Byłeś i jesteś moim małym cudem. Moim bohaterem. Na zawsze pozostaniesz w moim sercu. Opiekuj się Twoją siostrą i daj mi siłę by to wszystko przetrwać.
KOCHAM CIĘ SZYMONKU 
Ania S 85

Re: Mój mały bohater
Ania2310  
06-11-2018 07:52
[     ]
     
Bardzo mi przykro... to straszne co Nas spotkało i bardzo trudne do zrozumienia, do pojęcia dlaczego? Ja wciąż czekam na dzień w ktorym zaświeci słońce, minie niedługo 7 miesięcy odkad nie ma ze mną Olusia i nie było jeszcze dnia żebym o tym wszystkim nie myślała... myślę o Nim codziennie. Pewnie niedługo byłby chrzest. Musimy być silne i dzielne tak jak Nas mali bohaterowie byli, chociaż to jest bardzo trudne :( życzę Tobie z całego serca dużo siły i zdrowia, Twoj bohater nad Tobą czuwa, jestem tego pewna. Trzymaj się kochana, ściskam Cię mocno... (*) 


Re: Mój mały bohater
Mama.Jasia  
06-11-2018 11:58
[     ]
     
28 listopada minie rok. Jaś urodził się w 30 tygodniu i już nie żył. Do tej pory nikt nie jest w stanie powiedzieć nam dlaczego. Z czasem uczysz się z tym żyć,ale nie było dnia, żebym o Nim nie pomyślała choć przez chwilę. Co wieczór patrząc na Jego zdjęcie i robiąc znak krzyża proszę,aby się nami opiekował. Pojawiają się nadal dni smutne, przeplakane noce.
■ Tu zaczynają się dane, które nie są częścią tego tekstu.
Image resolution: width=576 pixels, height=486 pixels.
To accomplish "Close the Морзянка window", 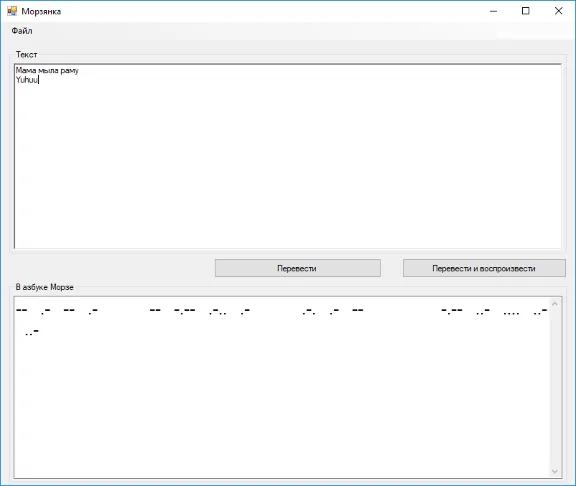I will click(558, 11).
Noszę pod sercem drugiego synka i boję się potwornie, ale wiem, że trzeba walczyć,a Nasze aniolkowe dzieci wolą mieć uśmiechnięta mamę, która pamięta. To trudny czas,ale tylko od Ciebie samej zależy jak on będzie wyglądał. Życzę Ci dużo siły, wiary i nadziei. 


Re: Mój mały bohater
basieneczka13  
08-11-2018 19:52
[     ]
     
Bardzo mi przykro z straty synka. To wszystko jest takie trudne,jest nas tak wiele...
Mój synuś urodził się w 34tyg ciąży,okaz zdrowia. Sam oddychal,jadl sporo. W 9dniu nagle wszystko zaczęło się psuć.
Nawet nie myślałam że to mogą byc ostatnie chwile z nim. Po paru godzinach odszedł do nieba. W szpitalu załapał groźną bakterie,ktora wywołała sepse. Mój synuś,dlaczego on? Obok leżało mniejsze dziecko od mojego,i akurat jego musiała ta bakteria dopasc! U mnie jutro mija 5miesiecy.
Filipek był moim pierwszym planowanym dzieckiem...
Światełko dla naszych aniołków [*] 


Re: Mój mały bohater
AniaS 85  
08-11-2018 21:53
[     ]
     
Basieneczka 13 Tak strasznie jest mi przykro. U mnie jutro miną 3 miesiące jak mojego synka nie ma że mną. Przytulam Cię mocno. Musimy się jakoś trzymać. Niech nasze aniołki nad nami czuwają [*] 
Ania S 85

Re: Mój mały bohater
AniaS 85  
09-11-2018 16:11
[     ]
     
Dzisiaj mijają 3 miesiące od kiedy Cię nie ma już z nami. Nie ma dnia abym o Tobie nie myślała. Mam nadzieję, że tam gdzie jesteś jest Ci dobrze. Do zobaczenia synku. KOCHAM CIĘ [*] 
Ania S 85

Re: Mój mały bohater
AniaS 85  
01-12-2018 10:16
[     ]
     
Kochany synku za niedługo miną 4 miesiące jak Cię nie ma z nami, a ja wciąż nie mogę się z tym pogodzić. Nie ma dnia abym nie płakała za Tobą. Przed nami Mikołaj i Święta. To miał być nasz czas. A teraz wolałabym wykreślić je z kalendarza. Jest mi strasznie ciężko bez Ciebie. Nie wiem jak mam sobie z tym bólem poradzić. Szymusiu kochany daj mi siłę by to wszystko przetrwać. 
Ania S 85

Re: Mój mały bohater
Ania2310  
02-12-2018 00:17
[     ]
     
(*) swiatełko dla Szymusia 


Re: Mój mały bohater
AniaS 85  
09-12-2018 09:50
[     ]
     
Mijają 4 miesiące bez Ciebie. Nie ma dnia abym o Tobie nie myślała. Tęskniła . Płakała.
Dla Ciebie syneczku (*) 
Ania S 85

Re: Mój mały bohater
AniaS 85  
25-12-2018 10:01
[     ]
     
Tak bardzo tęsknię za Tobą mój Aniołku. Kocham Cię i zawszę będę o Tobie pamiętać [*]. 
Ania S 85

Re: Mój mały bohater
deli  
30-12-2018 22:31
[     ]
     
Dla Twojego dzielnego Szymusia ((*))((*))((*))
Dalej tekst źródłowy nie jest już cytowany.